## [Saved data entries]

--------------------------------------------------

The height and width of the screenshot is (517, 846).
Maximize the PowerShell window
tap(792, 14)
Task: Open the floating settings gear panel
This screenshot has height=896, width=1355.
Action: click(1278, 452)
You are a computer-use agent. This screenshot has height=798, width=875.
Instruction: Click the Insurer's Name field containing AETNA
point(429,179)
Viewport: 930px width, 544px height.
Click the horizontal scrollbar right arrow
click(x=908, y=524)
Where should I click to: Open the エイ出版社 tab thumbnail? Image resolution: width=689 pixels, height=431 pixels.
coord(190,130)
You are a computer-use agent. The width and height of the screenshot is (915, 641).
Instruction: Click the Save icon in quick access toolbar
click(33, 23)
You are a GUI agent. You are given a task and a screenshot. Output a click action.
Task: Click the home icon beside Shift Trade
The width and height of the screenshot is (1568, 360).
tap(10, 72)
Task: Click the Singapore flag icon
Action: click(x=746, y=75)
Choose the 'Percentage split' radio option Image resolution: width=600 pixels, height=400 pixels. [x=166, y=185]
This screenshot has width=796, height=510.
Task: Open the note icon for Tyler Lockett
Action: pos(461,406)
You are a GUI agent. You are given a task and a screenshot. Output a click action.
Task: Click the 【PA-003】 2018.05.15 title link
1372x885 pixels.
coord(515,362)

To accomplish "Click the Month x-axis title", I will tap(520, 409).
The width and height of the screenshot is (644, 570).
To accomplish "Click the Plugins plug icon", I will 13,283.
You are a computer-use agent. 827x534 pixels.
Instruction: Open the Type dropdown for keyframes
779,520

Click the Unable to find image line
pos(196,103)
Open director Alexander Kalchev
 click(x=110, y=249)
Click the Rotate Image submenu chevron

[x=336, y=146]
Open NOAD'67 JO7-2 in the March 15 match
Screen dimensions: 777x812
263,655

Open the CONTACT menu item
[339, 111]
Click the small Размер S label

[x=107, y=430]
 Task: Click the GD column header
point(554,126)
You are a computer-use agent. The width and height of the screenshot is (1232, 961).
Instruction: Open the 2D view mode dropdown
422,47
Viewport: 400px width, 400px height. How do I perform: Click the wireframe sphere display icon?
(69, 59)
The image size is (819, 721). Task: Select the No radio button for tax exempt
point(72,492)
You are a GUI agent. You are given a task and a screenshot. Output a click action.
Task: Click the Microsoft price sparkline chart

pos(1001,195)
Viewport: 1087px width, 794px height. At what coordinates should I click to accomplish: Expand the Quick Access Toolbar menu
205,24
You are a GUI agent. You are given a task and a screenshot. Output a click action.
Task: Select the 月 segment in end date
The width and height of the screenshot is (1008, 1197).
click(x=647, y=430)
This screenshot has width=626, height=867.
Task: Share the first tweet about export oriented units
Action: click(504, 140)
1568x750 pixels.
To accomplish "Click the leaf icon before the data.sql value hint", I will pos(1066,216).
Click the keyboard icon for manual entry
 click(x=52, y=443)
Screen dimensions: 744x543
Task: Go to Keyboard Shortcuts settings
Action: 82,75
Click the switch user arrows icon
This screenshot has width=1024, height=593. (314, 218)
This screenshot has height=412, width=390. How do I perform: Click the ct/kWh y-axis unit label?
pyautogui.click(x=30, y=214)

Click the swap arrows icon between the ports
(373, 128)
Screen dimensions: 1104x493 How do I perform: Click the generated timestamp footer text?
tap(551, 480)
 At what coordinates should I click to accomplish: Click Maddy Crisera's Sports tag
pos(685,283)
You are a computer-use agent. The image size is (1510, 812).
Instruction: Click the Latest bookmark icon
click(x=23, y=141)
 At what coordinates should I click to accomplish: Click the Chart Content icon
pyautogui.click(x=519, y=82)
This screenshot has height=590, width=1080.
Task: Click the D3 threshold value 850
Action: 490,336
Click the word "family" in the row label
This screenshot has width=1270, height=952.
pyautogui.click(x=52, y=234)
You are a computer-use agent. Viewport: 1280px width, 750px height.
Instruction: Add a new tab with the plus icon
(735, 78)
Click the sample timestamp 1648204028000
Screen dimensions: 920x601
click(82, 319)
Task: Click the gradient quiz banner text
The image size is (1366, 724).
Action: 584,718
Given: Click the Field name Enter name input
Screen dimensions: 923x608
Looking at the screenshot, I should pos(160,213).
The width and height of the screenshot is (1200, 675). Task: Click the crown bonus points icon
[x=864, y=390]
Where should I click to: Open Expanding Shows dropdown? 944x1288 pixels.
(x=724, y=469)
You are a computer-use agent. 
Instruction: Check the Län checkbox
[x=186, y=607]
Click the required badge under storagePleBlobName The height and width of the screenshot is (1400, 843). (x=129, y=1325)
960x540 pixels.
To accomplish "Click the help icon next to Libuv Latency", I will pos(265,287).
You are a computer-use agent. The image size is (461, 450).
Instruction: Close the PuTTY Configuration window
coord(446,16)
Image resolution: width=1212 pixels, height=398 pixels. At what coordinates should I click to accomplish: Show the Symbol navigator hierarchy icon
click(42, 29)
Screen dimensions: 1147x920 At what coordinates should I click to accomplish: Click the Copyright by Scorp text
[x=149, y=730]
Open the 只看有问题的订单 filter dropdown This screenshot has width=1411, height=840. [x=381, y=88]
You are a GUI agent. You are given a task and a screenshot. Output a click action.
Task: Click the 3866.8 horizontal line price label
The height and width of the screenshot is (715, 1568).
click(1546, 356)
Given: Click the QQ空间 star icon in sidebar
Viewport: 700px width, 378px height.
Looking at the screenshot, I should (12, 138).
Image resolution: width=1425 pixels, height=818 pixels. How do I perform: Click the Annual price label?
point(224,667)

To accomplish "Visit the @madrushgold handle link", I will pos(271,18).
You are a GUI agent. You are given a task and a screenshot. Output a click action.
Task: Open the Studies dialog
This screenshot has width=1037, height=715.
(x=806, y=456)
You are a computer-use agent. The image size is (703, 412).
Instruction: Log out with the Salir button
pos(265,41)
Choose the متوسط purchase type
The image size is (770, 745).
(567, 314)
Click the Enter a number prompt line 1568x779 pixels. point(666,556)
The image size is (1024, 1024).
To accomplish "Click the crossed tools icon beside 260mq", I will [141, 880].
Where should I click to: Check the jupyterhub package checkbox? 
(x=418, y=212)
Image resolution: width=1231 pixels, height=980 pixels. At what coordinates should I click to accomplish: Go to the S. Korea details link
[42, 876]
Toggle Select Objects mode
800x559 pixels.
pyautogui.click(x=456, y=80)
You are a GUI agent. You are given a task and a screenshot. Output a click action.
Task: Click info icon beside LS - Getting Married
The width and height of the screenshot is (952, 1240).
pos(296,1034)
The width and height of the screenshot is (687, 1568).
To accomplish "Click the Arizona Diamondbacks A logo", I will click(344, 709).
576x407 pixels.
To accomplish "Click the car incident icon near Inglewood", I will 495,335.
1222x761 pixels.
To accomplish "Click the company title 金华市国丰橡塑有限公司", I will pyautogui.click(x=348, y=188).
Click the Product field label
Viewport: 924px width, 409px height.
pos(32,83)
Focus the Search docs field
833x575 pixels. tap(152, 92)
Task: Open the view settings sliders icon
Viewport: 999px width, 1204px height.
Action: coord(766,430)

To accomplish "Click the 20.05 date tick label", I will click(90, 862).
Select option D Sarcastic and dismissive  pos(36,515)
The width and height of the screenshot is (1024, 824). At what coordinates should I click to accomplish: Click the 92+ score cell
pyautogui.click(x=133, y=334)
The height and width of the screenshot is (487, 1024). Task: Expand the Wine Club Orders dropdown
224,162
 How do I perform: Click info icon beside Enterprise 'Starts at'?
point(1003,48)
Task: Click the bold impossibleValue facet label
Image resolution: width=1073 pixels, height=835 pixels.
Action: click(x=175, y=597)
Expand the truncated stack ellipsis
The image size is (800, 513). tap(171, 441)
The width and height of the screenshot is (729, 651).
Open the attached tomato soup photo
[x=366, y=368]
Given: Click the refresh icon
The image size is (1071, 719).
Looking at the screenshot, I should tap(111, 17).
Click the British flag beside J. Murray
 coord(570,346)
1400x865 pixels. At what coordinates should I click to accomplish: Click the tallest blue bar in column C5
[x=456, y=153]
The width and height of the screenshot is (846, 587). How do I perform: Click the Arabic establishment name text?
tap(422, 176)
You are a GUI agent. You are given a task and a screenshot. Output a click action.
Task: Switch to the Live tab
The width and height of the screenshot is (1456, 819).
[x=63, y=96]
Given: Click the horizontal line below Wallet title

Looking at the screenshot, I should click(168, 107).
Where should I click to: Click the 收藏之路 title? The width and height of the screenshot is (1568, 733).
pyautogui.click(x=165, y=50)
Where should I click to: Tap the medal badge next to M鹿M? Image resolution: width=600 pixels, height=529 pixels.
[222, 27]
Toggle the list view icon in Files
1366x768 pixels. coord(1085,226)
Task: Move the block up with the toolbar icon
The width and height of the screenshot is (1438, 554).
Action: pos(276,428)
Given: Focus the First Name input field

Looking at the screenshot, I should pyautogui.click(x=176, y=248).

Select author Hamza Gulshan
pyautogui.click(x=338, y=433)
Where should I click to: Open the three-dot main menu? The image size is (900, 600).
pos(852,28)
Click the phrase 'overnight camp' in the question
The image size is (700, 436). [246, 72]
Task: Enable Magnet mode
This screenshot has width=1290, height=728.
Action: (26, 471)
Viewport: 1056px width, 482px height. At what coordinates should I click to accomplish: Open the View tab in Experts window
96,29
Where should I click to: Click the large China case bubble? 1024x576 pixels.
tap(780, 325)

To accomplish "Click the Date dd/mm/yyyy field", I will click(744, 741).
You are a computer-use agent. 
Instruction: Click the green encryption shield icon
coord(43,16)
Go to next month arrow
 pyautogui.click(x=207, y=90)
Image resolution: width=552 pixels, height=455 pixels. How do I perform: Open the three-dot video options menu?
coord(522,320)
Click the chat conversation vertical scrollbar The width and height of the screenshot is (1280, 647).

--------------------------------------------------

## [Problem statement]
Your reply is to repeat, unchanged, the lines above running from the one with "Viewport: 700px width, 378px height." up to and including the one with "576x407 pixels.".

## [Task result]
Viewport: 700px width, 378px height.
Looking at the screenshot, I should (12, 138).
Image resolution: width=1425 pixels, height=818 pixels. How do I perform: Click the Annual price label?
point(224,667)

To accomplish "Visit the @madrushgold handle link", I will pos(271,18).
You are a GUI agent. You are given a task and a screenshot. Output a click action.
Task: Open the Studies dialog
This screenshot has width=1037, height=715.
(x=806, y=456)
You are a computer-use agent. The image size is (703, 412).
Instruction: Log out with the Salir button
pos(265,41)
Choose the متوسط purchase type
The image size is (770, 745).
(567, 314)
Click the Enter a number prompt line 1568x779 pixels. point(666,556)
The image size is (1024, 1024).
To accomplish "Click the crossed tools icon beside 260mq", I will [141, 880].
Where should I click to: Check the jupyterhub package checkbox? 
(x=418, y=212)
Image resolution: width=1231 pixels, height=980 pixels. At what coordinates should I click to accomplish: Go to the S. Korea details link
[42, 876]
Toggle Select Objects mode
800x559 pixels.
pyautogui.click(x=456, y=80)
You are a GUI agent. You are given a task and a screenshot. Output a click action.
Task: Click info icon beside LS - Getting Married
The width and height of the screenshot is (952, 1240).
pos(296,1034)
The width and height of the screenshot is (687, 1568).
To accomplish "Click the Arizona Diamondbacks A logo", I will click(344, 709).
576x407 pixels.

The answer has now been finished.